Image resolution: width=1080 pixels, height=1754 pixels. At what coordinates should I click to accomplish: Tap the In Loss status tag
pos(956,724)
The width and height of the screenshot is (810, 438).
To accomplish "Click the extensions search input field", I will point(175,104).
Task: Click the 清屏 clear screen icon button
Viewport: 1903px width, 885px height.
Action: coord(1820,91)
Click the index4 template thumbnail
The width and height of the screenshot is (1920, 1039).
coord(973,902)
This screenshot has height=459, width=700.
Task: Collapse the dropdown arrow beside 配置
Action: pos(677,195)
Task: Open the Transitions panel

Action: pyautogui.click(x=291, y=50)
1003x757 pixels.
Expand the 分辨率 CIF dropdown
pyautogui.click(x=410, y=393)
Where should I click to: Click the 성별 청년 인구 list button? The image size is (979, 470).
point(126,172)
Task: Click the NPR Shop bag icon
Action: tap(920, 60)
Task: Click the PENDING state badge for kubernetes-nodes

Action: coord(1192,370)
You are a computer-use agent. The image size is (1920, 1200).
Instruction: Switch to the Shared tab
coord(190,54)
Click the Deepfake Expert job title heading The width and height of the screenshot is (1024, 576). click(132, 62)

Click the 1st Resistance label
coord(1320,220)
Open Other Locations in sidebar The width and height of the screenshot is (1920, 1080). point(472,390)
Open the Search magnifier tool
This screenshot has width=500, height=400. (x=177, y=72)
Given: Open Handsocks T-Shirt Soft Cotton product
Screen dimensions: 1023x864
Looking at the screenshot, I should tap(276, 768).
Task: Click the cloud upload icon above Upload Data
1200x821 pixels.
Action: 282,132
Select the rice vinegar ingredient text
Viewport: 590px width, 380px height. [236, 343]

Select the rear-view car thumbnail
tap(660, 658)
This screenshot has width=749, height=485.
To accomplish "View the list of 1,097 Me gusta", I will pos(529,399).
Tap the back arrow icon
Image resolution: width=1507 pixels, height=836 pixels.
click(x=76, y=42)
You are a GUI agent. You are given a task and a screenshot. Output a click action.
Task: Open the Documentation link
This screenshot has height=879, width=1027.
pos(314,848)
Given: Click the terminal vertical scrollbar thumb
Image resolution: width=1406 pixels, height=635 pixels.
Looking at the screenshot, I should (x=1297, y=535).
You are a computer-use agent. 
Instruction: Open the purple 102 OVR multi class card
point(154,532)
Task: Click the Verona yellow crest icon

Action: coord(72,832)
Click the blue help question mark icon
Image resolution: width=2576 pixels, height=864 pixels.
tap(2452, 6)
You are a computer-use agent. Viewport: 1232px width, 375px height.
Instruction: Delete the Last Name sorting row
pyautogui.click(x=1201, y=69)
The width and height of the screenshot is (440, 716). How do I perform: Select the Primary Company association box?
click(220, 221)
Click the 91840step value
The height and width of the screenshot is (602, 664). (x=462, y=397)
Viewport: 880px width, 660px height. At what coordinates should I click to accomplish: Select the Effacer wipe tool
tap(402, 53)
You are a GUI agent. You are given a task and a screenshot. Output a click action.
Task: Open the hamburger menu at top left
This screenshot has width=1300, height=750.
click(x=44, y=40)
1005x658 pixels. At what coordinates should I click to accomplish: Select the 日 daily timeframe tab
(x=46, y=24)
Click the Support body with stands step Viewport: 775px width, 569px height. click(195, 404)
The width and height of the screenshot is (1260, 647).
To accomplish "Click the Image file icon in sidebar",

· · ·

Aim
Rewrite all of the lines above as a numbered list, leaving out the blank ones.

Exercise response
1. Image resolution: width=1080 pixels, height=1754 pixels. At what coordinates should I click to accomplish: Tap the In Loss status tag
2. pos(956,724)
3. The width and height of the screenshot is (810, 438).
4. To accomplish "Click the extensions search input field", I will point(175,104).
5. Task: Click the 清屏 clear screen icon button
6. Viewport: 1903px width, 885px height.
7. Action: coord(1820,91)
8. Click the index4 template thumbnail
9. The width and height of the screenshot is (1920, 1039).
10. coord(973,902)
11. This screenshot has height=459, width=700.
12. Task: Collapse the dropdown arrow beside 配置
13. Action: pos(677,195)
14. Task: Open the Transitions panel
15. Action: pyautogui.click(x=291, y=50)
16. 1003x757 pixels.
17. Expand the 分辨率 CIF dropdown
18. pyautogui.click(x=410, y=393)
19. Where should I click to: Click the 성별 청년 인구 list button? The image size is (979, 470).
20. point(126,172)
21. Task: Click the NPR Shop bag icon
22. Action: tap(920, 60)
23. Task: Click the PENDING state badge for kubernetes-nodes
24. Action: coord(1192,370)
25. You are a computer-use agent. The image size is (1920, 1200).
26. Instruction: Switch to the Shared tab
27. coord(190,54)
28. Click the Deepfake Expert job title heading The width and height of the screenshot is (1024, 576). click(132, 62)
29. Click the 1st Resistance label
30. coord(1320,220)
31. Open Other Locations in sidebar The width and height of the screenshot is (1920, 1080). point(472,390)
32. Open the Search magnifier tool
33. This screenshot has width=500, height=400. (x=177, y=72)
34. Given: Open Handsocks T-Shirt Soft Cotton product
35. Screen dimensions: 1023x864
36. Looking at the screenshot, I should tap(276, 768).
37. Task: Click the cloud upload icon above Upload Data
38. 1200x821 pixels.
39. Action: 282,132
40. Select the rice vinegar ingredient text
41. Viewport: 590px width, 380px height. [236, 343]
42. Select the rear-view car thumbnail
43. tap(660, 658)
44. This screenshot has width=749, height=485.
45. To accomplish "View the list of 1,097 Me gusta", I will pos(529,399).
46. Tap the back arrow icon
47. Image resolution: width=1507 pixels, height=836 pixels.
48. click(x=76, y=42)
49. You are a GUI agent. You are given a task and a screenshot. Output a click action.
50. Task: Open the Documentation link
51. This screenshot has height=879, width=1027.
52. pos(314,848)
53. Given: Click the terminal vertical scrollbar thumb
54. Image resolution: width=1406 pixels, height=635 pixels.
55. Looking at the screenshot, I should (x=1297, y=535).
56. You are a computer-use agent. 
57. Instruction: Open the purple 102 OVR multi class card
58. point(154,532)
59. Task: Click the Verona yellow crest icon
60. Action: coord(72,832)
61. Click the blue help question mark icon
62. Image resolution: width=2576 pixels, height=864 pixels.
63. tap(2452, 6)
64. You are a computer-use agent. Viewport: 1232px width, 375px height.
65. Instruction: Delete the Last Name sorting row
66. pyautogui.click(x=1201, y=69)
67. The width and height of the screenshot is (440, 716). How do I perform: Select the Primary Company association box?
68. click(220, 221)
69. Click the 91840step value
70. The height and width of the screenshot is (602, 664). (x=462, y=397)
71. Viewport: 880px width, 660px height. At what coordinates should I click to accomplish: Select the Effacer wipe tool
72. tap(402, 53)
73. You are a GUI agent. You are given a task and a screenshot. Output a click action.
74. Task: Open the hamburger menu at top left
75. This screenshot has width=1300, height=750.
76. click(x=44, y=40)
77. 1005x658 pixels. At what coordinates should I click to accomplish: Select the 日 daily timeframe tab
78. (x=46, y=24)
79. Click the Support body with stands step Viewport: 775px width, 569px height. click(195, 404)
80. The width and height of the screenshot is (1260, 647).
81. To accomplish "Click the Image file icon in sidebar",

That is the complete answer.